Read: Largest air carbon capture plant in the world goes live
“The special thing about GPT-4o is that it brings GPT-4 level intelligence to everyone, including our free users,” said OpenAI CTO Mira Murati during a live-streamed presentation. “This is the first time we’re making a huge step forward in ease of use.”
During the presentation, OpenAI demonstrated GPT-4o’s capabilities, including live translation between English and Italian, real-time assistance with solving a linear equation on paper, and providing deep breathing guidance to another OpenAI executive by simply listening to his breaths.
The “o” in GPT-4o stands for “omni,” reflecting the model’s multimodal capabilities. OpenAI explained that GPT-4o was trained across text, vision, and audio, meaning all inputs and outputs are processed by the same neural network. This differs from the company’s previous models, GPT-3.5 and GPT-4, which allowed users to ask questions by speaking but then transcribed the speech into text, stripping out tone and emotion and slowing interactions.
OpenAI plans to make the new model available to everyone, including free ChatGPT users, over the next few weeks. Additionally, they are releasing a desktop version of ChatGPT, initially for Mac, which paid users can access starting today.
Say hello to GPT-4o, our new flagship model which can reason across audio, vision, and text in real time: https://t.co/MYHZB79UqN
— OpenAI (@OpenAI) May 13, 2024
Text and image input rolling out today in API and ChatGPT with voice and video in the coming weeks. pic.twitter.com/uuthKZyzYx
OpenAI’s announcement comes just a day before Google I/O, the company’s annual developer conference. Shortly after OpenAI revealed GPT-4o, Google teased a version of Gemini, its own AI chatbot, with similar capabilities.

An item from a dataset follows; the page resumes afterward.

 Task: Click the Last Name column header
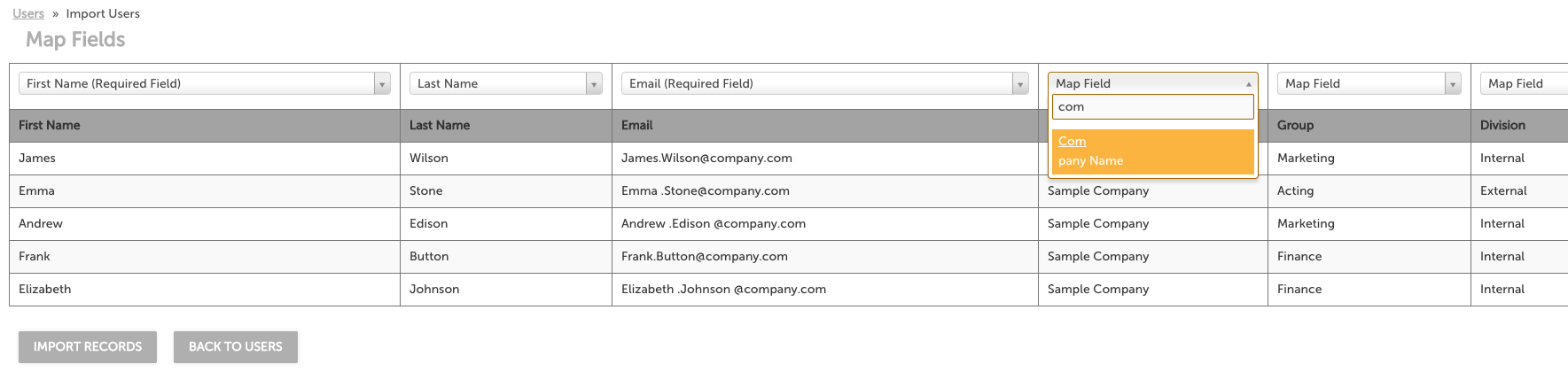[440, 126]
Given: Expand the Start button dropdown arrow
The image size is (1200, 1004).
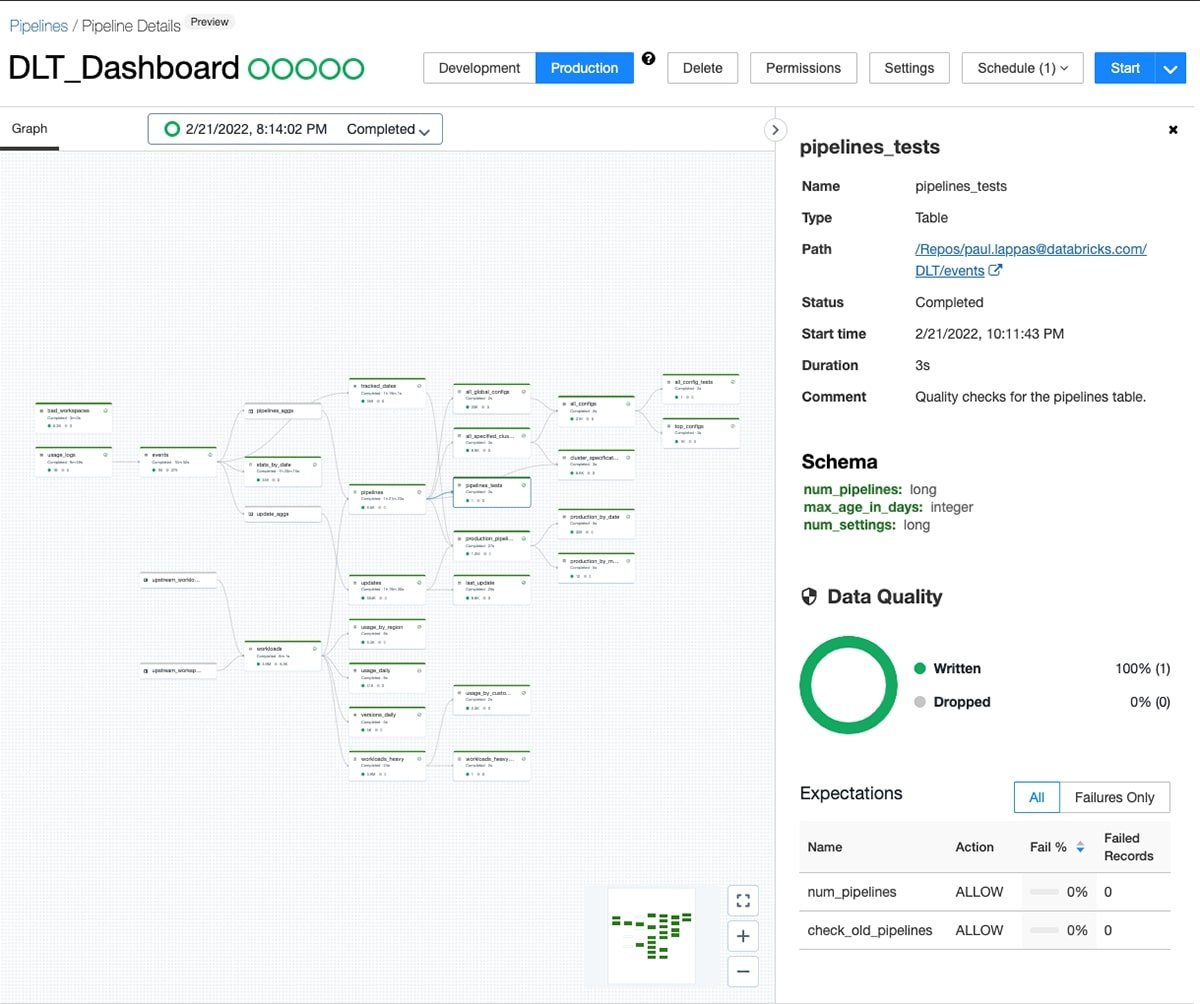Looking at the screenshot, I should [x=1171, y=68].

By introducing GPT-4o, OpenAI aims to enhance the accessibility and usability of advanced AI, making sophisticated interactions more seamless and natural for all users. The new model’s ability to handle multimodal inputs and outputs, along with its improved real-time response and emotional recognition, marks a significant evolution in AI technology. As OpenAI continues to push the boundaries of what’s possible with artificial intelligence, the competition in the AI space, highlighted by Google’s upcoming advancements, is set to intensify.